Problem to solve
Convert the records between the lines holding "You are a computer-use agent. The height" and "coord(958,75)", inclusive, into a two-column CSV with one row per record: a "prompt" column with the record's text and a "target" column with its answer, each in a single quoted field with line breaks replaced by spaces.

[begin Exercise input]

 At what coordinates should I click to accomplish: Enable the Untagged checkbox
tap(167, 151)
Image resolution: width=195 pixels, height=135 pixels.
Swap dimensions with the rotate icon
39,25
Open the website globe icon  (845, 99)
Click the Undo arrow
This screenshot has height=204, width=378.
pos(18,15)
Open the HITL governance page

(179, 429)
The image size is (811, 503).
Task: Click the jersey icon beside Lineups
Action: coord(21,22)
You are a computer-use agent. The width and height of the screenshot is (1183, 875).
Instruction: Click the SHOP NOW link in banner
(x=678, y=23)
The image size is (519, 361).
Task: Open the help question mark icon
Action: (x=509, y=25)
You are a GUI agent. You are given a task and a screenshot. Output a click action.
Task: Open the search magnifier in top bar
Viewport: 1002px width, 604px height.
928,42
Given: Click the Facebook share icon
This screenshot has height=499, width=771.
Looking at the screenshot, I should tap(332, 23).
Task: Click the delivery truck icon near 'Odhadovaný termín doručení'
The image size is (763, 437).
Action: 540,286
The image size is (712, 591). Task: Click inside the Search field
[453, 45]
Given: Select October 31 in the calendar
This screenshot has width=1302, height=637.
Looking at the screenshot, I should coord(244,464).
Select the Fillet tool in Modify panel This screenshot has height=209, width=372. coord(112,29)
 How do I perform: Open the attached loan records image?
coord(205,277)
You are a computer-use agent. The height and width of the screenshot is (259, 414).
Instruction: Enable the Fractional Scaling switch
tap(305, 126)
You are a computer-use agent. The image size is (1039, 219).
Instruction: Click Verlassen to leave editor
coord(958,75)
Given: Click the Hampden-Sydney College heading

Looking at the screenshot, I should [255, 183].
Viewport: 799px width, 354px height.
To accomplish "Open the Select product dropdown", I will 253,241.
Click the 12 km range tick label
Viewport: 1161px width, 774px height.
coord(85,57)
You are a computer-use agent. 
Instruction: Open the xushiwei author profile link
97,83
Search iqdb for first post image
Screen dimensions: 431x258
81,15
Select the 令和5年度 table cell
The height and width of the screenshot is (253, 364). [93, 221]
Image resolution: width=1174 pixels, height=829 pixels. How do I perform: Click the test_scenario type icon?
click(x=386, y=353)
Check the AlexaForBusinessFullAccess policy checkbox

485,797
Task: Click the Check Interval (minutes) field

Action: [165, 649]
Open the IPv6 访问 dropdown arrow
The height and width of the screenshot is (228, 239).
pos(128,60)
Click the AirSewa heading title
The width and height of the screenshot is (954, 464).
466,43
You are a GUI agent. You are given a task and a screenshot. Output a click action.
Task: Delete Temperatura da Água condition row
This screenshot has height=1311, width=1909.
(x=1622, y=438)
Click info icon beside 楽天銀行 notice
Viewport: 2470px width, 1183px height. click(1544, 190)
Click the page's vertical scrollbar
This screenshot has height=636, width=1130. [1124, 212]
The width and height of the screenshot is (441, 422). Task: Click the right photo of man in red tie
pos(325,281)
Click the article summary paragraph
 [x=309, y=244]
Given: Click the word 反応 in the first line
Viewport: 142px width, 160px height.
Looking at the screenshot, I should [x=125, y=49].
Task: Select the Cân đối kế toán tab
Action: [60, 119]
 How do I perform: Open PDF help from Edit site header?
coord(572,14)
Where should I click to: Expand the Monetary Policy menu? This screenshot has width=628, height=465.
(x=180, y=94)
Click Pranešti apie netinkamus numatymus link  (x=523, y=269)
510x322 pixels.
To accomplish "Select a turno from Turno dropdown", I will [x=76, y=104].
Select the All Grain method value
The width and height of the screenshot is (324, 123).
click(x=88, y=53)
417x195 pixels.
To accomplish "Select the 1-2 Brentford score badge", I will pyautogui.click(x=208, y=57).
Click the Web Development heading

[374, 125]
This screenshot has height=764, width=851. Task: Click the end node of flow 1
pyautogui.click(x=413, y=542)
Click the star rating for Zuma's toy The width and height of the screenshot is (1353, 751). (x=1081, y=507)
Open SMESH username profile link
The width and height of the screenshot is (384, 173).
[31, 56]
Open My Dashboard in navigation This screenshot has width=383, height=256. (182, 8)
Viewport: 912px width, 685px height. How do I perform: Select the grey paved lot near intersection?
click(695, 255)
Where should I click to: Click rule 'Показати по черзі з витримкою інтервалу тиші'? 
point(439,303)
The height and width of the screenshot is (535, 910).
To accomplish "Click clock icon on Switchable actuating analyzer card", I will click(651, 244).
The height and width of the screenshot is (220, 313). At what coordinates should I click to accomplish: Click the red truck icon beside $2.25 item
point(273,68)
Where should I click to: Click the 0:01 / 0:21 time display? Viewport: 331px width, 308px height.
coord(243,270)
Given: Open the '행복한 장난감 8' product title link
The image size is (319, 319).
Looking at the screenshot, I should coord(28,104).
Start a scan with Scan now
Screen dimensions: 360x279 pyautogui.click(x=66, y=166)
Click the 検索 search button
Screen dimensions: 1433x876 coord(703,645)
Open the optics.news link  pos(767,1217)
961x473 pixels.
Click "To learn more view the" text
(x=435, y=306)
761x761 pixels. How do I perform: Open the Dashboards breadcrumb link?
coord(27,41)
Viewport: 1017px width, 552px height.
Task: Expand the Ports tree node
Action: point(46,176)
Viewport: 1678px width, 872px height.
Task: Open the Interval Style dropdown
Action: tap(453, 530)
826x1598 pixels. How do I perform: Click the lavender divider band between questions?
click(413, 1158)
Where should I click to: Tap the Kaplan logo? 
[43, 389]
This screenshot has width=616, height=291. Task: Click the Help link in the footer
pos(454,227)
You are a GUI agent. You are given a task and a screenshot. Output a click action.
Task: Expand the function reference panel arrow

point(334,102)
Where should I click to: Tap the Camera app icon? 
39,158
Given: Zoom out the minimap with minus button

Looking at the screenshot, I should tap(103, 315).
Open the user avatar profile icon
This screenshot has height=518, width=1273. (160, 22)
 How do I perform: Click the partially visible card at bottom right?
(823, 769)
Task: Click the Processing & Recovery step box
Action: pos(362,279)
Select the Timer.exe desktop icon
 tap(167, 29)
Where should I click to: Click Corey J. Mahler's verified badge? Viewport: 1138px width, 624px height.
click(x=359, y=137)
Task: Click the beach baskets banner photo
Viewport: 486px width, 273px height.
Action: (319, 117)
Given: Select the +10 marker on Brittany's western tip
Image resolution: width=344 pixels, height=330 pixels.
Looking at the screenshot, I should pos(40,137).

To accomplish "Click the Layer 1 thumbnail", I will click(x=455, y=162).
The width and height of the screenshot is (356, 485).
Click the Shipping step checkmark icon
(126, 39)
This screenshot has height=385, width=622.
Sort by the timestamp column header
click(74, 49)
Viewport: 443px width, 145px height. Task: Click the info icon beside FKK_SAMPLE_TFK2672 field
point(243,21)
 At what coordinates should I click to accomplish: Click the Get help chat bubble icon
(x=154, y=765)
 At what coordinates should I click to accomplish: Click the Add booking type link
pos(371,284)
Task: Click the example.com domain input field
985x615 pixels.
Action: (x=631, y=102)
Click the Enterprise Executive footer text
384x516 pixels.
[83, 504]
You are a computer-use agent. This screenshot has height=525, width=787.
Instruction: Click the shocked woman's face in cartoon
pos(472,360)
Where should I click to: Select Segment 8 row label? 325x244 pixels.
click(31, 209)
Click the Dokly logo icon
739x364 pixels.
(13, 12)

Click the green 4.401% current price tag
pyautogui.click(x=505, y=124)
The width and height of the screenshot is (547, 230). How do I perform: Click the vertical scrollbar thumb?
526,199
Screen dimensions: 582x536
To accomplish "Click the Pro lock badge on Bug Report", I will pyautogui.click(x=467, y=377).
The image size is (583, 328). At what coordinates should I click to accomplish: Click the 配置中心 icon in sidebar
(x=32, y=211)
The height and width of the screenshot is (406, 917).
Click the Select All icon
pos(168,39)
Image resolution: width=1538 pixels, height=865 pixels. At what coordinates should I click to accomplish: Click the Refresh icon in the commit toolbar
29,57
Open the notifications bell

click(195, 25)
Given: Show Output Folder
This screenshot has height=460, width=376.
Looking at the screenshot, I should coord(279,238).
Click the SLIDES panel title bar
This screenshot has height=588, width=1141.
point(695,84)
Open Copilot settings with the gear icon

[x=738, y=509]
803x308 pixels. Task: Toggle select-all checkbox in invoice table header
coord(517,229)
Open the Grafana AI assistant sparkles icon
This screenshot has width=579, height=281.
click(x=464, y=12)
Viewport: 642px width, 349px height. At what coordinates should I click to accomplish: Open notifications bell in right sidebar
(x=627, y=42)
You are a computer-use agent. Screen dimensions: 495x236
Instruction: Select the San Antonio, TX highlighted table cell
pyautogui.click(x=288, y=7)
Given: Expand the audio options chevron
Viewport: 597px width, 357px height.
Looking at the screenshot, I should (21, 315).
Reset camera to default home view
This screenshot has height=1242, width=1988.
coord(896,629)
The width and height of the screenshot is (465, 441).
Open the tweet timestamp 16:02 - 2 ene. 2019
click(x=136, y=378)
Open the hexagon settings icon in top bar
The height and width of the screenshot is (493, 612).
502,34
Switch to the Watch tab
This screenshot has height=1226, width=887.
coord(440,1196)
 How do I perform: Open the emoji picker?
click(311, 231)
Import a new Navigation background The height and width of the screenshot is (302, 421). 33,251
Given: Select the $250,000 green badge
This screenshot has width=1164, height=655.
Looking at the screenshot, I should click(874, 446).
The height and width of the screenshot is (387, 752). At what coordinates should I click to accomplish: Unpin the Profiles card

[end Exercise input]

Answer to this problem
prompt,target
"You are a computer-use agent. The height and width of the screenshot is (259, 414). Instruction: Enable the Fractional Scaling switch","tap(305, 126)"
"You are a computer-use agent. The image size is (1039, 219). Instruction: Click Verlassen to leave editor","coord(958,75)"